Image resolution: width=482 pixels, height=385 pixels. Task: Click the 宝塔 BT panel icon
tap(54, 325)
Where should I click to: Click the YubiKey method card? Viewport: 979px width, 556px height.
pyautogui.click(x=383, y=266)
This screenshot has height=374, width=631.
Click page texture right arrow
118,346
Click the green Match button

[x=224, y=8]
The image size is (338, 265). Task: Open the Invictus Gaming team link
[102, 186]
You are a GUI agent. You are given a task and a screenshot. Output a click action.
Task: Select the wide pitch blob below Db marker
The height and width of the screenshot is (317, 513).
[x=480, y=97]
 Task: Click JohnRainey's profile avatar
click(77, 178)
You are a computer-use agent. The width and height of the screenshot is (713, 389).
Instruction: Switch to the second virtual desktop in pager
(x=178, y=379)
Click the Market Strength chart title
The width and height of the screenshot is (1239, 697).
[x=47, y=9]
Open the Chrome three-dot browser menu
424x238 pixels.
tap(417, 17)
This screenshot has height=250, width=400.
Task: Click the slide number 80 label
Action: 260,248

**Brief**
Collect each line of the data above that contains the string "width". Case counts.

**The output**
Image resolution: width=482 pixels, height=385 pixels. Task: Click the 宝塔 BT panel icon
Where should I click to: Click the YubiKey method card? Viewport: 979px width, 556px height.
This screenshot has height=374, width=631.
The height and width of the screenshot is (317, 513).
You are a computer-use agent. The width and height of the screenshot is (713, 389).
The width and height of the screenshot is (1239, 697).
This screenshot has height=250, width=400.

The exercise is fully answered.